Sulfosalt mineral: lead antimony sulfide

Boulangerite or antimonbleiblende is an uncommon monoclinic orthorhombic sulfosalt mineral, lead antimony sulfide, formula Pb_{5}Sb_{4}S_{11}. It was named in 1837 in honor of French mining engineer Charles Boulanger (1810–1849), and had been a valid species since pre-IMA. It was first described prior to 1959, and is now grandfathered.

== Properties ==
Boulangerite was considered to be a really rare mineral until later they found numerous ore deposits of said mineral. Nowadays it is considered as an uncommon mineral, which is rather cheap, with a color of light blue to black to grey. The dust of the mineral is black. Pseudohexagonal shape is common for this mineral. It forms rings rarely. It is the homeotype of lopatkaite. The strong subcell is orthorhombic, and has a halved c. It forms small, elongated prismic or fine, needle-like crystals. Each crystal can grow up to a few centimeters, and crystals can only be told apart in either an enlarged photo or from under a microscope, as it is almost as thin and fine as hair is. One of its unique properties is the parallel fibers to the direction of the elongation, although fibrous-radial, feathery masses are not uncommon as well. In other words, it is plumose, meaning aggregates form plume-like shapes. The latter is the so-called plumosite variant of the mineral, the name derived from the aggregates being plumose, though it can occur in felt-like fibrous or in thick granular clusters as well. The luster of it is always either matte blueish-grey or metallic lead-grey. It is a really heavy, though soft mineral, which is easily breakable, though it cannot be scratched by using fingernails due to the same hardness (2.5–3). The mineral being heavy although being soft is due to its compact mass. The cleavage is generally good. In case of the fibrous type, the fibers are flexible. It is an opaque mineral. The melting point of it is really low, 1 on the Kobell fusibility-scale, which is around 525 in °C. This is the point, where the mineral is the easiest to fuse or at which temperature it melts. It is completely soluble in hydrogen chloride. During the reaction with hydrochloric acid, it creates hydrogen sulfide. In nitric acid, it is partially soluble. It has a distinct anisotropism, and shows weak pleochroic attributes. Common impurities include iron, copper, tin and zinc. It mostly consists of lead (54.88%) thus it can be used as a lead ore, but the other main components are antimony (26.44%) (which is also why the mineral typically forms in antimony deposits) and sulfur (18.68%).

== Formation ==
It typically forms in association of lead, zinc or antimony deposits, in a lodeic environment. It can also be found in company of metamorphic rocks as well, in the Apuan alps as well for instance. The specimens that get formed on these metamorphic rocks appear in the form of fine, crystal needles. It is also usually found with other sulfides as well, like with arsenopyrite, pyrrhotite, galena or sphalerite, but is also can occur with siderites, dolomites and quartzes. It may occur in intergrowths with jamesonite and meneghinite, quartz or sphalerite. Usual finding places include Germany, Switzerland, Canada, the Czech republic, the old Yugoslavia, the Ural region in Russia, and from the british park city mines in Utah. The most known finding places include the Gutin mountains, more specifically Herja, Baia Mare, Baia Sprie, although it appears in greater quantities at the Slovak Ore Mountains (Spišsko-gemerské rudohorie), specifically Čučma and Zlatá Idka. A small few specimens can be found in Hungary, in the Gyöngyösoroszi ore mine, in French at Provence, and as mentioned above, in Italy, it can be found in the tuscan Apuan alps, in the Bottino mine, but it rarely occurs in carrara marble as well.

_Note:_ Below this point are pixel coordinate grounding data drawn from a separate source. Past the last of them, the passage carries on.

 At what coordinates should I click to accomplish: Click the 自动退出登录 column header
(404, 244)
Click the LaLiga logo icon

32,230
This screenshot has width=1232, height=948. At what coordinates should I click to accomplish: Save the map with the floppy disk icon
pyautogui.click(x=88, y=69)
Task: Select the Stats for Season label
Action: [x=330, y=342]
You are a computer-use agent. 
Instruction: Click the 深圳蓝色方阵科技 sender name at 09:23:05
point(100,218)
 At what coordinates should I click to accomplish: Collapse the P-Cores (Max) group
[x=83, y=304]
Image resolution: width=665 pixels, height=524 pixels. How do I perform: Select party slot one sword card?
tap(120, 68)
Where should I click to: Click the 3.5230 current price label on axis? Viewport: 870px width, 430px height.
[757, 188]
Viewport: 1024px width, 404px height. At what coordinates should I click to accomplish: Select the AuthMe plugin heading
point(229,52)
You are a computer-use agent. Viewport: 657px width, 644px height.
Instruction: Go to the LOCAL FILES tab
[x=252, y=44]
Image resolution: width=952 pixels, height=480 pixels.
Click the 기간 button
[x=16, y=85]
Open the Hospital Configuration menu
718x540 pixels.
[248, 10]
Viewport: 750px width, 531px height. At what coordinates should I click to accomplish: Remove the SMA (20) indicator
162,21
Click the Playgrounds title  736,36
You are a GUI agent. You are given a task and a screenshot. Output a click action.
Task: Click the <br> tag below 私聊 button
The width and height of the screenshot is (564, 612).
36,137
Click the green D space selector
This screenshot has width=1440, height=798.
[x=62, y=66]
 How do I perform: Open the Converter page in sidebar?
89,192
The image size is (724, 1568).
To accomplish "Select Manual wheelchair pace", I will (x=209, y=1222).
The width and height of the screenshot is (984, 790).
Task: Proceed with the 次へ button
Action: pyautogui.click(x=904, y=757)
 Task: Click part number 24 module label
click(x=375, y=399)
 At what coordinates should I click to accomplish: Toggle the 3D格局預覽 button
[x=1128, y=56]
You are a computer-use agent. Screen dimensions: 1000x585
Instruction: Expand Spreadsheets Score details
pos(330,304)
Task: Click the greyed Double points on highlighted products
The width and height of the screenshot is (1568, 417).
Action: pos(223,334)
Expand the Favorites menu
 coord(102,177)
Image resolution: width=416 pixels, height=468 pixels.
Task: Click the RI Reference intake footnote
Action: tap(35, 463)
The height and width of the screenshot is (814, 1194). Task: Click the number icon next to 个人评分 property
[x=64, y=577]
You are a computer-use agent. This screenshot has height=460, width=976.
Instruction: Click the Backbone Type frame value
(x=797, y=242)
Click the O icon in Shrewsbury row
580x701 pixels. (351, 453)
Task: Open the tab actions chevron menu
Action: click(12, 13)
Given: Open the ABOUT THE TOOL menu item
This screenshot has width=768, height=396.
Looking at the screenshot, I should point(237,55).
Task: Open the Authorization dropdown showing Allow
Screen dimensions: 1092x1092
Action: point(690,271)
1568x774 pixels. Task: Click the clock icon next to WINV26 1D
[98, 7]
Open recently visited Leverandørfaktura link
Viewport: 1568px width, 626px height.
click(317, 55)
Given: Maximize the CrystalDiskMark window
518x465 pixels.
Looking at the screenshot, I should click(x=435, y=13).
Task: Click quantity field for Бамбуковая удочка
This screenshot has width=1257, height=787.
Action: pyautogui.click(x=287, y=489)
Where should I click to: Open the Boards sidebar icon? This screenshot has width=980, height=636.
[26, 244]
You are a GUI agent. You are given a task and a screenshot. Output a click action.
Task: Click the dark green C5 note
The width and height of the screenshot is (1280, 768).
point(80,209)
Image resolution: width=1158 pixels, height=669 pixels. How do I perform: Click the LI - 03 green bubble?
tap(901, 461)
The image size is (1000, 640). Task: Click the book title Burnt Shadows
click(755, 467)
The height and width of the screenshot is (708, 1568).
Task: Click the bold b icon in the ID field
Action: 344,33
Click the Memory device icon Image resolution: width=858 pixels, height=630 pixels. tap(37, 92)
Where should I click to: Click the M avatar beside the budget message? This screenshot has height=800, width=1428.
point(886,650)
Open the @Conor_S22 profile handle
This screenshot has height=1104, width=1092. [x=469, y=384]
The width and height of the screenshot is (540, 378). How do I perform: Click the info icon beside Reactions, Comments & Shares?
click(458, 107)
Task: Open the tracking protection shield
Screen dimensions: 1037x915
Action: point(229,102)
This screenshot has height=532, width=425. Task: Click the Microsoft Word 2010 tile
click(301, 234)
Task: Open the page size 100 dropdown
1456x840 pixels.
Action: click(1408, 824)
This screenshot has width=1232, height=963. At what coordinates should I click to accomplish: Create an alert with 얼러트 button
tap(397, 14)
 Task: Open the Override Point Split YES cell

== Identification and usage ==
At first glance, it is hard to differentiate boulangerite from zinkenite or jamesonite, so proper equipment is crucial for the identification. In the structure, there are interconnected SbS_{3} groups like in zinkenite, jamesonite and robinsonite. The smaller, and beautiful needle-like crystals attract a lot of collector's glimpses. As for the economical usage of boulangerite, it can be used up as a lead ore. The usage of said mineral is only reasonable when it appears in extended enough, quarriable deposits.